Senate Draft Transportation Bill Includes Key Improvements for Safe Routes to School
Today, the Senate Environment and Public Works (EPW) Committee released their draft bill reauthorizing MAP-21, which would fund our nation’s surface transportation programs for an additional six years. Before the bill can come to the Senate floor for a vote, however, the Senate Finance Committee must complete the daunting task of shoring up the funding for our soon-to-be bankrupt Highway Trust Fund.
That hurdle aside, the EPW draft, which will be marked up on Thursday in the Committee, represents several important policy improvements for Safe Routes to School—all of which are provisions the National Partnership has been working to secure. A big thank you goes to Senators Boxer (D-CA) and Vitter (R-LA) for including these provisions in their draft bill, and for Senators Cardin (D-MD), Cochran (R-MS), Merkley (D-OR) and Ayotte (R-NH) for leading these efforts.
1. Restores eligibility for non-profits: When the standalone Safe Routes to School program was created under the previous transportation bill, SAFETEA-LU, non-profit organizations were eligible to apply for Safe Routes to School funding. Unfortunately, MAP-21 eliminated this eligibility, greatly restricting the ability of organizations to carry out safety education and other non-infrastructure activities. Restoring eligibility to non-profit organizations will eliminate a major road block for getting highly effective Safe Routes projects on the ground. Unfortunately, Metropolitan Planning Organizations (MPOs) that represent populations under 200,000 people are still not made eligible to apply directly for funding.
2. Allows 100 percent federal funding for Safe Routes to School projects: Under SAFETEA-LU, Safe Routes to School projects were eligible to be funded at a 100 percent federal share. When Safe Routes to School was consolidated into the Transportation Alternatives Program (TAP) in MAP-21, all projects were required to provide a 20 percent local match on a project-by-project basis. Yet, many communities that need Safe Routes to School projects the most aren’t able to provide a 20 percent match, making this requirement a major barrier. By including Safe Routes to School in the list of safety projects eligible to receive up to 100 percent federal funding—at the state’s discretion—the EPW bill will allow communities to once again access this critical funding. However, if this passes, advocates will need to work together to encourage states to use this provision.

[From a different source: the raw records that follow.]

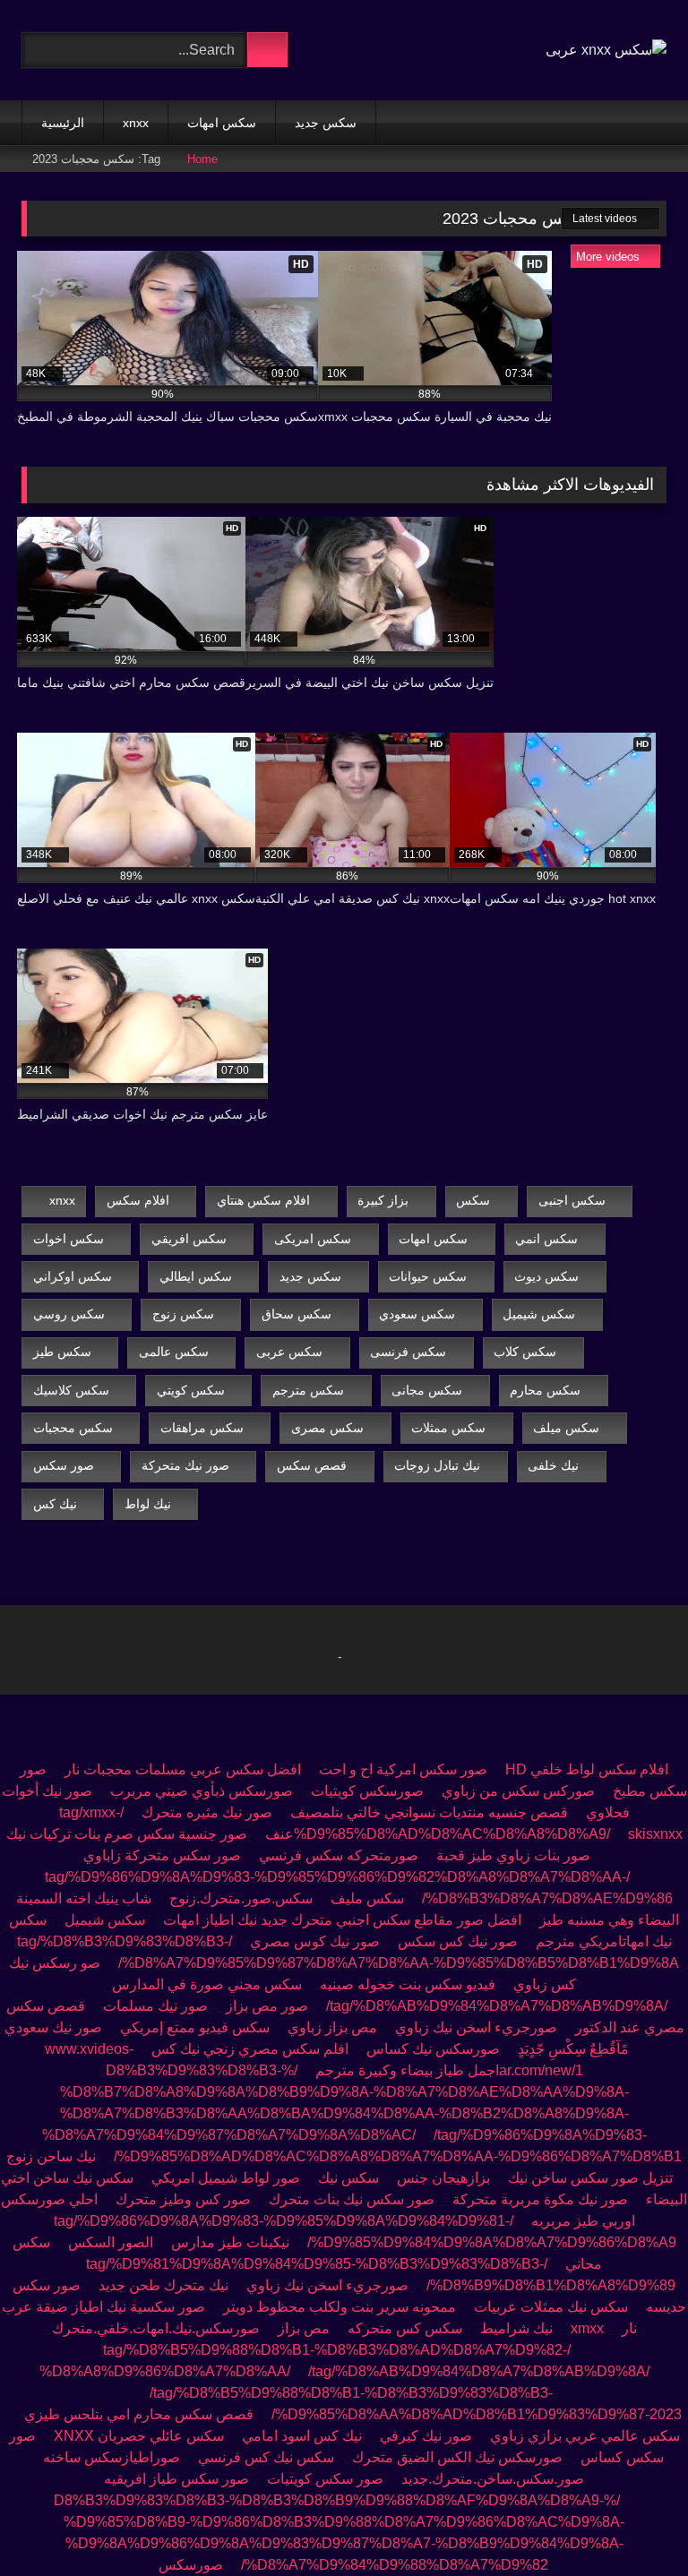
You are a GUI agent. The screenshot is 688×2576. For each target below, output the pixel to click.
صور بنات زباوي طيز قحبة (513, 1855)
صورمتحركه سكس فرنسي (338, 1855)
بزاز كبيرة (382, 1200)
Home (202, 159)
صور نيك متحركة (185, 1465)
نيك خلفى (553, 1465)
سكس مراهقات (202, 1428)
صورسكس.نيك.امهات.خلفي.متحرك (156, 2328)
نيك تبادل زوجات (437, 1465)
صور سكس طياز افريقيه (176, 2478)
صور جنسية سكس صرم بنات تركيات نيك (126, 1834)
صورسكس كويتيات (367, 1791)
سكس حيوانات (428, 1276)
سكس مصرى (327, 1428)
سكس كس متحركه (405, 2328)
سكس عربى (289, 1351)
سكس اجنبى (572, 1200)
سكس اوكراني (72, 1276)
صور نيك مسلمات (155, 2006)
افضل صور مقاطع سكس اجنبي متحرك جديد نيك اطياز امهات (342, 1920)
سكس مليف (367, 1898)
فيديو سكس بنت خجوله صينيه (407, 1984)
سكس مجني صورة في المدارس (207, 1984)
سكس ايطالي (195, 1276)
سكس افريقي (189, 1239)
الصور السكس (110, 2242)
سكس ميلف (566, 1428)
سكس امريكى (312, 1239)
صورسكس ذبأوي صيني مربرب (201, 1791)
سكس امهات (221, 123)
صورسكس (191, 2564)
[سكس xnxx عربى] (606, 50)
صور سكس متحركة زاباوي (162, 1855)
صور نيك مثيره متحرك (207, 1812)
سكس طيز (62, 1351)
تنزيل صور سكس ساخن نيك (590, 2177)
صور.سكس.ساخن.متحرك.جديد (492, 2478)
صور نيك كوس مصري (315, 1941)
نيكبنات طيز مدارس (230, 2242)
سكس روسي (69, 1314)
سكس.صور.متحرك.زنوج (241, 1898)
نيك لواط (148, 1504)
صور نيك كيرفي (426, 2435)
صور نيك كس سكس (458, 1941)
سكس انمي (546, 1239)
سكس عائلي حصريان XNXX (137, 2435)
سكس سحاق (296, 1314)
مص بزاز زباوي (332, 2027)
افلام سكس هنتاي (263, 1200)
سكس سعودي (417, 1314)
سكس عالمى (174, 1351)
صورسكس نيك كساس (433, 2049)
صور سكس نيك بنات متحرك (351, 2199)
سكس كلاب (525, 1351)
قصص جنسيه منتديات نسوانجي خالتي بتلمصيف (429, 1812)
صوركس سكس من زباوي (518, 1791)
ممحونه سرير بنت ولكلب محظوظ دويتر (339, 2306)
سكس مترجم (308, 1390)
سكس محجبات (73, 1428)
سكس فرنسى (408, 1351)
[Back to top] (634, 2522)
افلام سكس (138, 1200)
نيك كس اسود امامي (302, 2435)
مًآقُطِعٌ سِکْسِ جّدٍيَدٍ (573, 2049)
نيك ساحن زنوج (51, 2156)
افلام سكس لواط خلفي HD (586, 1769)
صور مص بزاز (267, 2006)
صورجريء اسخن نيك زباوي (476, 2027)
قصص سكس (312, 1465)
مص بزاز (304, 2328)
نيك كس (55, 1504)
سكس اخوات (68, 1239)
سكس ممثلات (448, 1428)
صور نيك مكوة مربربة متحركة (540, 2199)
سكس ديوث (546, 1276)
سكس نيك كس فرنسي (266, 2457)
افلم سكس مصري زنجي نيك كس (249, 2049)
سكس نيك (348, 2177)
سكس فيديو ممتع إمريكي (195, 2027)
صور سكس (63, 1465)
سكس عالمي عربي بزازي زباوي (585, 2435)
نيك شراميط (516, 2328)
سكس (473, 1200)
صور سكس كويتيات (325, 2478)
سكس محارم (545, 1390)
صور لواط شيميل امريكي (225, 2177)
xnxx (136, 123)
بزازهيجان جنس (443, 2177)
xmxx (587, 2328)
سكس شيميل (539, 1314)
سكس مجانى (426, 1390)
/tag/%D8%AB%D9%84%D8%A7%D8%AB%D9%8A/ (496, 2006)
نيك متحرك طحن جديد (163, 2285)
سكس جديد (326, 123)
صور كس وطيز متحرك (183, 2199)
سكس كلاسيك (71, 1390)
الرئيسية (62, 123)
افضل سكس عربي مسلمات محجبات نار (182, 1769)
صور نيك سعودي (53, 2027)
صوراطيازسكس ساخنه (111, 2457)
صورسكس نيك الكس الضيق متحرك (457, 2457)
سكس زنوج (183, 1314)
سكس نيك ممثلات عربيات (551, 2306)
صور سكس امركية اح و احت (403, 1769)
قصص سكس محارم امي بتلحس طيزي (139, 2414)
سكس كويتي (191, 1390)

3. Provides greater local control and transparency for Transportation Alternatives Program funds: The Transportation Alternatives Program, which is home to Safe Routes to School funding, currently divides funding equally into two pots – one allocated to state DOTs and one distributed by population within the state (including an allocation to large MPOs). The EPW bill changes this allocation so that two-thirds of the funds will be distributed by population, and one-third will be allocated to the state DOT, allowing greater local control over how funding is spent. The bill will also bring greater transparency to how TAP funding is allocated by requiring states and MPOs to report details about project applications and selected projects.

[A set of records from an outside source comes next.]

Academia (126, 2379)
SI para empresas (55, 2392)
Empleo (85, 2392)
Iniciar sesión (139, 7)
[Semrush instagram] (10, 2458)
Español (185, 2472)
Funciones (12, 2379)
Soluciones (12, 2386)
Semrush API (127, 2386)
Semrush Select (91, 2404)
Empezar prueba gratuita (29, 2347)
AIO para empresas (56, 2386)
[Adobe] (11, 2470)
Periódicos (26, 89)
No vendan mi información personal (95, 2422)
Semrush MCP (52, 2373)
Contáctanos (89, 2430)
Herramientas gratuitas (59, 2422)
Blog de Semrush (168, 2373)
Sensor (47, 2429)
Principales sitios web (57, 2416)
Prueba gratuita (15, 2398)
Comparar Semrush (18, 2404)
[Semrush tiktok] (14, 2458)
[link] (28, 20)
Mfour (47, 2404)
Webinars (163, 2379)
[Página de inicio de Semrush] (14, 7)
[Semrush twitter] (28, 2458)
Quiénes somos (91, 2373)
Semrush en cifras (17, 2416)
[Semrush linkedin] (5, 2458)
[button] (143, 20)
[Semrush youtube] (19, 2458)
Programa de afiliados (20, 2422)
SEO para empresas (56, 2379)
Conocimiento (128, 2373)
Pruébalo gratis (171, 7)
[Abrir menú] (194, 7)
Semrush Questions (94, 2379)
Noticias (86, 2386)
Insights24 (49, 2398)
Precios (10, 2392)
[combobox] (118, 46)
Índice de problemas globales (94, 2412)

4. Creates a bicycle and pedestrian safety measure: While MAP-21 moved to a performance- and outcome-based system of providing state funding, the omission of a specific safety performance measure for non-motorized road users threatens to create even more dangerous conditions on our roads for bicyclists and pedestrians. At a time when more than 16 percent of all road fatalities are non-motorized, and less than one half of one percent of safety funding is spent on improving their well-being, this measure could not be more important. For these reasons, we are so pleased that the Senate EPW draft creates separate motorized and non-motorized safety measures.
5. New opportunities for TIFIA financing: The TIFIA financing program is amended to include smaller, standalone transit oriented development projects with a minimum project cost of $10 million. Previously, the minimum cost for TIFIA projects was $50 million, putting funding out of reach to many smaller projects. Included in the list of eligibilities are bicycle and pedestrian paths, which could allow more communities to build bicycle and pedestrian networks with these loans.
While there is no word on when we can expect the final components of the transportation bill from the Senate Finance, Commerce, and Banking Committees, all signs point to solid footing for Safe Routes to School and active transportation more generally, moving forward. We anticipate several amendments will be offered in the EPW markup this Thursday to further strengthen the position of our program – so keep an eye out for additional updates on our blog in the coming weeks. We will also be continuing to monitor the House of Representatives for any signs of movement on their draft.